(Data for analysis)
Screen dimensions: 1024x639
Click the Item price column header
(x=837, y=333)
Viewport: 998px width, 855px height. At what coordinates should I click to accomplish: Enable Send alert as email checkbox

...

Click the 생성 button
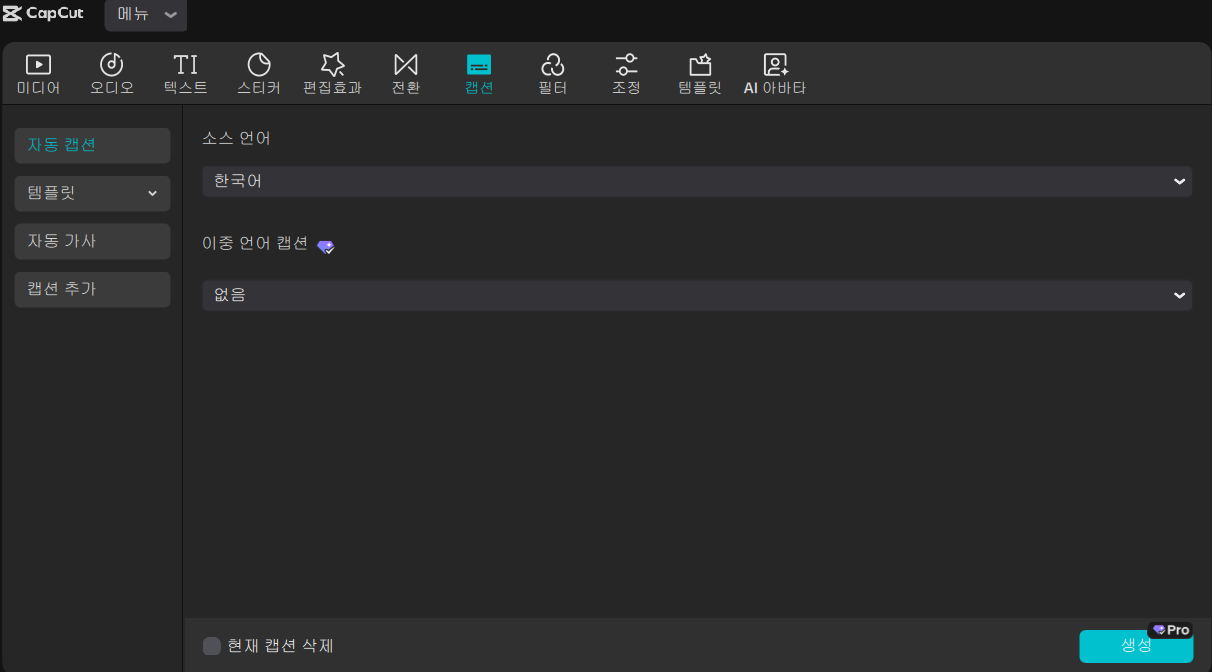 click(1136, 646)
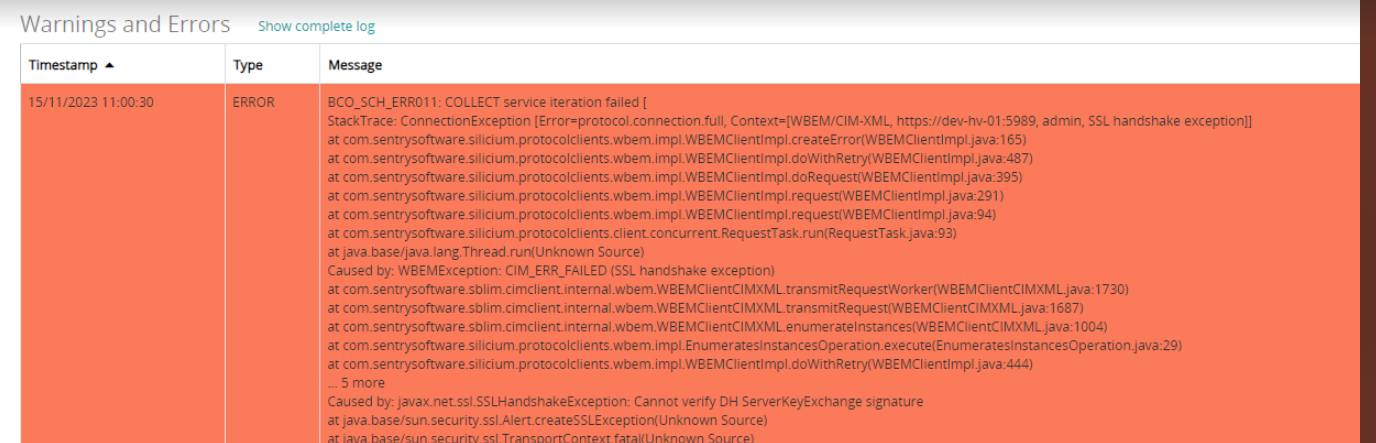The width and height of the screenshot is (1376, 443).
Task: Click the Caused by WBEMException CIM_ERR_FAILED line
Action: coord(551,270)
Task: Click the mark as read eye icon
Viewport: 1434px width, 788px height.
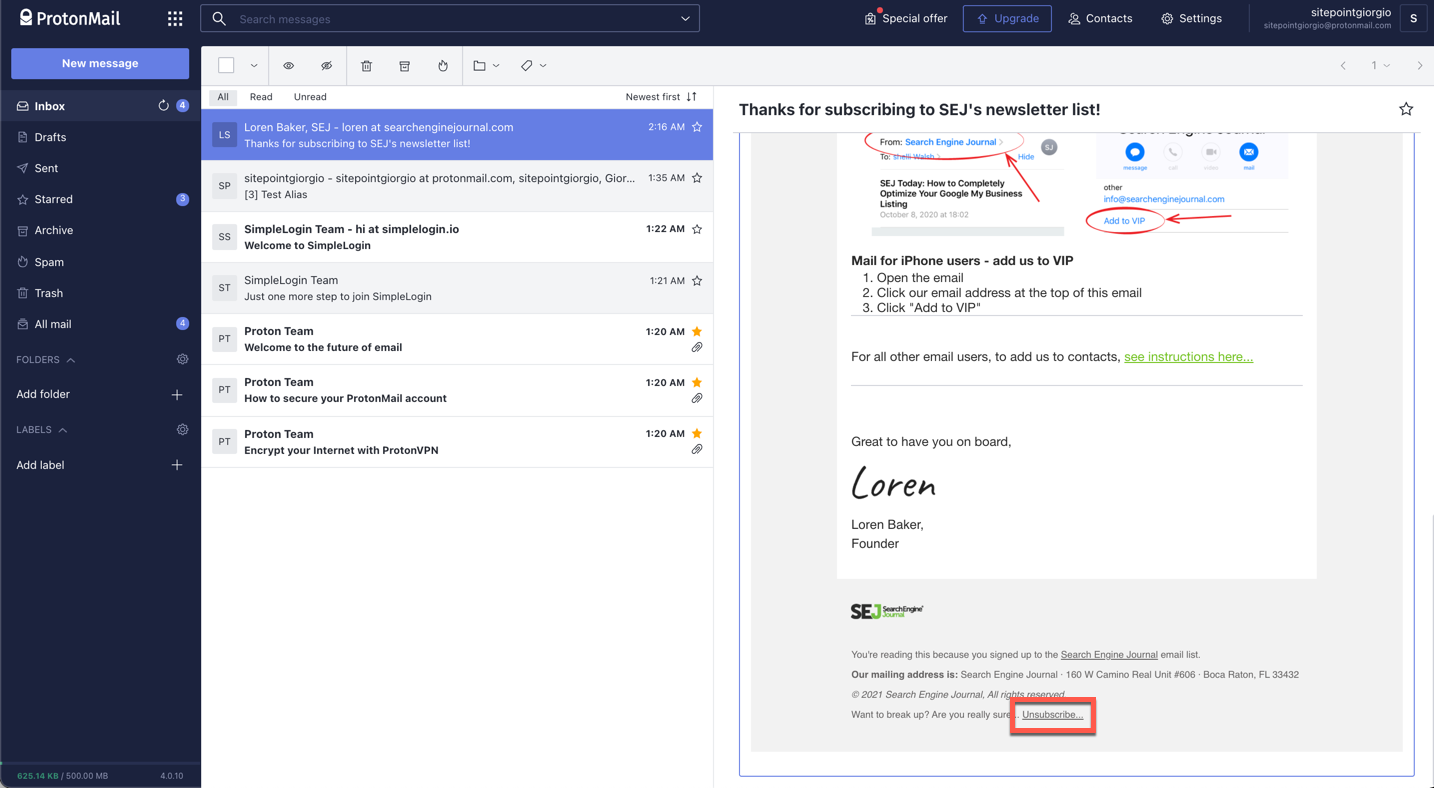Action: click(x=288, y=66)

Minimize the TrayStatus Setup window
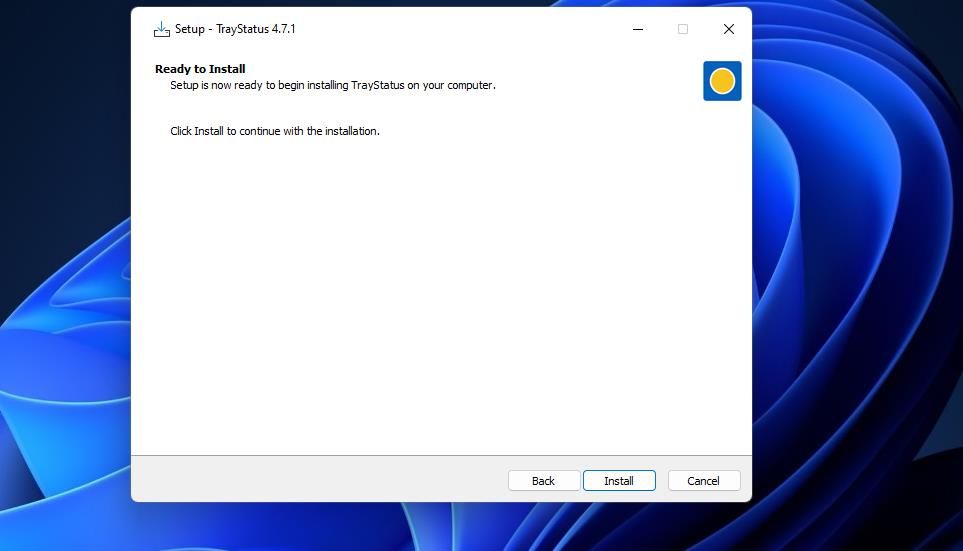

(Work instruction)
Reproduce exactly the lines of the data above that run from the line with "Click the 생성 button" down to the line with "Minimize the TrayStatus Setup window", both ends included. Pictures do not belong in the copy.

(Result of the task)
Click the 생성 button
 click(1136, 646)
The width and height of the screenshot is (1376, 443).
Task: Click the Caused by WBEMException CIM_ERR_FAILED line
Action: coord(551,270)
Task: Click the mark as read eye icon
Viewport: 1434px width, 788px height.
Action: click(x=288, y=66)

Minimize the TrayStatus Setup window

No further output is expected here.